Wednesday, November 4, 2020

OBEDIENCE: The Way Forward: by TA Sparks

Let us go on and get past the elementary stage in the teachings and doctrine of Christ, advancing steadily toward the completeness and perfection that belong to spiritual maturity. Hebrews 6:1

Do not let us stay with our beginnings, but let us go on. Now what does going on mean? Well, of course, for us it is a going on in a spiritual way. We are in a new dispensation, and this is a spiritual dispensation. But there is one thing that I want to suggest to you as meaning our going on. It is true of Israel in the wilderness, although it was an earthly thing with them, the same thing is true with us in a spiritual way. If you look again into this letter to the Hebrews, you will discover this, that going on spiritually is a matter of putting into practice what the Lord has said. Do you realize that we never go on by being told things by the Lord?
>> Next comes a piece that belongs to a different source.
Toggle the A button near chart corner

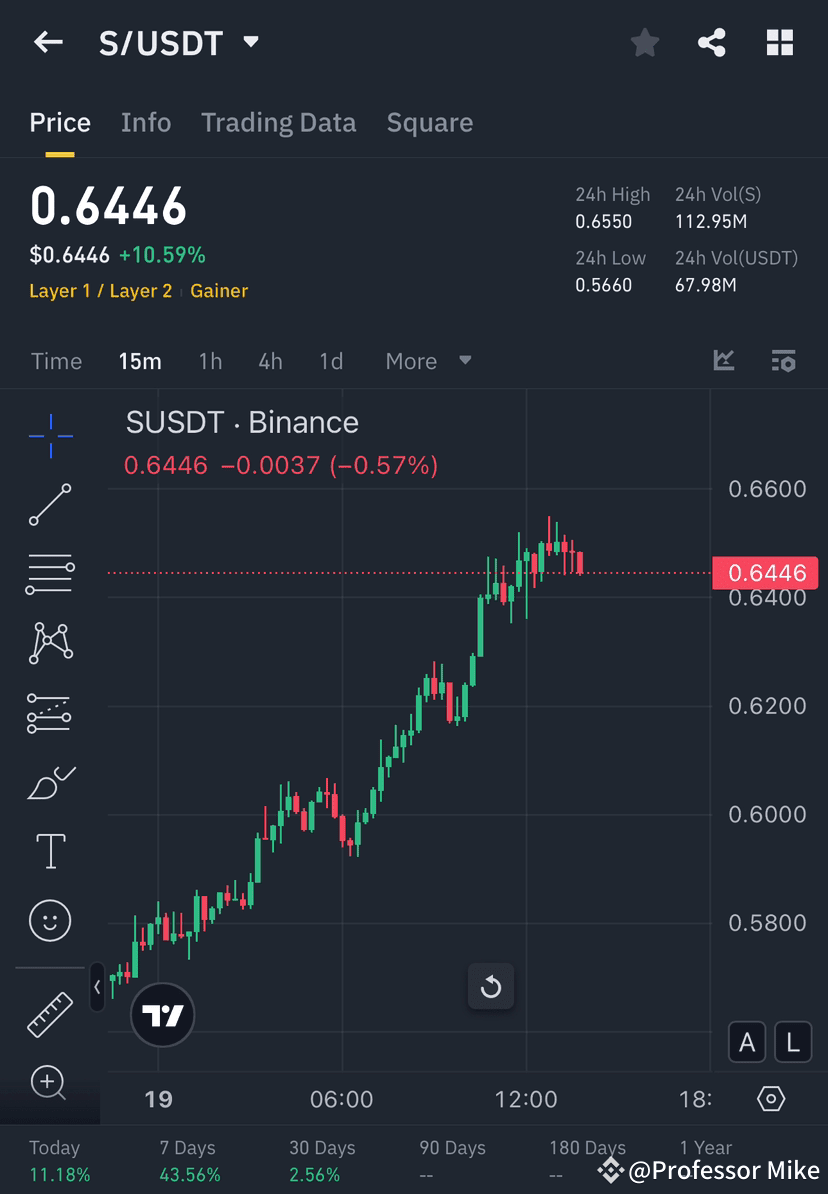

Now that sounds like a very strange thing to say. The Lord can speak to us Himself. We may have His word, we may have all the teaching that He can give us, we may know all the truth of God, we may have had it all for many years, and yet, although we may have had it all, we may be standing still. No, it is not a matter of knowing what the Lord has said. It is a matter of putting that into practice. Doing what the Lord has said, that is the only way of going on.

How are we to go on then? We are to sit down quietly and say, "Now what has the Lord said to us?" Perhaps it may be over these past four or five weeks, or it may be over years past.... Now through the reading of His Word you may have a great mountain of truth, and yet you may not be going on, and the Lord may not be with us, as He wants to be with us. The Presence of the Lord is power, the Presence of the Lord is Life, the Presence of the Lord is holiness. Oh, the Presence of the Lord means much, but it is all very practical. The Lord does not believe in theory. He does not believe even in textbooks. The Lord is a very practical Lord. And His attitude toward us is this: Look here, I have said this to you, you have heard it. Perhaps you have rejoiced in it. Perhaps you have believed it to be true. Perhaps you thank the Lord for it. But what have we done about it?


Monday, November 2, 2020

Secular Men Confuse “truths” with “TRUTH”: by AW Tozer

The Lord by wisdom hath founded the earth; by understanding hath he established the heavens. Proverbs 3:19
 Then you will know the truth, and the truth will set you free." John 8:32

 Jesus answered, "I am the way and the truth and the life. No one comes to the Father except through me.  John 14:6

The celebrated prayer of the great German astronomer, Kepler, has been a benediction to many: “O God, I thank Thee that Thou has permitted me to think Thy thoughts after Thee!”

This prayer is theologically sound because it acknowledges the priority of God in the universe. Whatever new thing anyone discovers is already old, for it is but the present expression of a previous thought of God. The idea of the thing precedes the thing itself; and when things raise thoughts in the thinker’s mind these are the ancient thoughts of God, however imperfectly understood.

Should an atheist, for instance, state that two times two equals four, he would be stating a truth and thinking God’s thoughts after Him, even though he might deny that God exists.

In their search for facts, men have confused truths with truth. The words of Christ, “Ye shall know the truth and the truth shall make you free,” have been wrenched from their context and used to stir people to the expectation of being made “free” by knowledge. Certainly this is not what Christ had in mind when He uttered the words.

It is the Son who is the Truth that makes men free. Not facts, not scientific knowledge, but eternal Truth delivers men, and that eternal Truth became flesh to dwell among us!